|Rated: Unknown, but likely TV-PG for language and violence|
Starring: Kyle Chandler, Shanesia Davis, and Fisher Stevens
Released: 1996-1997 (original CBS premieres) / June 24, 2008 (DVD)
This season features appearances by Pauley Perette (NCIS), Max Wright (ALF), Cynthia Nixon (Sex and the City), and M. Emmet Walsh (My Best Friend's Wedding), as well as cameo appearance by film critic Roger Ebert and figure skater Tara Lipinski as themselves.
This is the best part of the series. Every episode is engaging and convoluted, with the plot taking all sorts of twists and turns. Sure, you may know how it will end, but actually watching it will make you think otherwise!
Production Values: 4/5
The acting is great, but, these stars are top-notch. Shanesia Davis deserves high praise for amazingly playing the part of a blind woman, despite not being blind herself. The soundtrack isn't anything special, but it works. Where it loses a point is the actual paper itself, if only because some of the articles don't match the headlines; seriously, one of them looks like it was cut and pasted from a Macintosh "read me" file.
Positive Elements: 5/5
Gary regularly puts his life on the line to save others, not only people he doesn't know, but even ones he doesn't like, such as a former boss who fired him or his ex-wife. Marissa also dispenses some very wise advice. Though Fishman may be a bit of a jerk, it is shows that his action do not help his case at all. The episode "Faith" shows belief in God in a positive light, almost in a Touched by an Angel sort of way.
Sexual Content: 4/5
For the most part, kissing is as bad as it gets, though some kisses are passionate. Sexual dialogue and references are seen or heard briefly a scant few times. Most notable in this department is that, even though two different episodes show a woman staying in Gary's hotel room, you do not see them waking up next to each other, but instead him sleeping on his bed, and her on the couch. That kind of morality is the exact opposite of what you'll find on Friends or Big Brother.
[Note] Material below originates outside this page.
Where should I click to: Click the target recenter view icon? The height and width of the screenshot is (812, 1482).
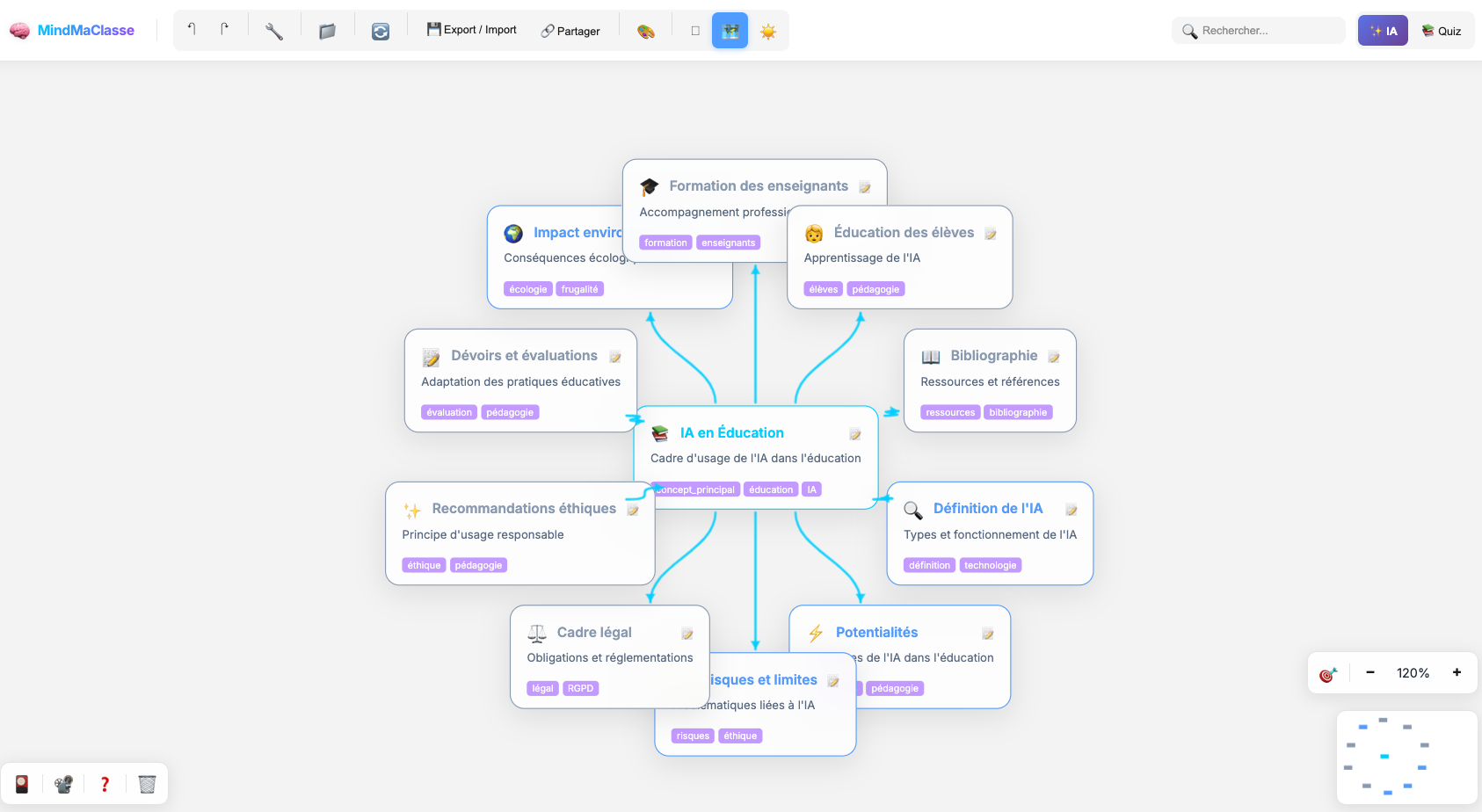click(1328, 673)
Gary is seen bare-chested in the opening sequence and a few times within the show; Fishman is shirtless in an episode or two as well. Women wearing midriff-baring or low-cut tops are seen only about three or four times briefly.
The amount of profanities in each episode ranges from two or three to as many as seven or eight. Though mild by today's standards, some discerning viewers may opt to watch this via a filter for that reason.
With a show that involves thwarting murders, terrorist attacks, and car accidents, you'd expect there to be plenty of violence, right? Well, there is...but it's almost all the kind you would see on a family-friendly network like The Hallmark Channel. (It's no surprise that reruns of this show previously aired on Fox Family and PAX.) Only a select few times does it get even the least bit bloody; probably the most significant scene in this department is when a guy is seen with a bullet hole in his head. Still, this is definitely not CSI or Saw.
Gary, Marissa, and Fishman tend to hang out in a bar and drink...a lot. Also, smoking is seen a time or two.
Frightening/Intense Scenes: 1.5/5
There's little in this series that isn't intense or frightening; Gary and others end up in perilous situations throughout this series. Bombs go off; people are shot at; some are nearly killed in various ways.
Gary and Fishman use the paper to gamble--well, maybe; if you know the results, is it truly gambling?--though Gary only uses it to get money for people who need it.
Final Score: 4/5
Early Edition is one of the few network shows I watched prior to it being in reruns; still, my mom and I weren't into it until the second season, so, Fox Family helped us see it from the beginning. Though I remembered some moments from watching it on TV, the plots were all a surprise, as I didn't remember how each scene fit into the plot as a whole. I probably won't watch this season again, but it was definitely an enjoyable journey. Though a bit too intense for kids, teens and older would likely love this show if they gave it a chance.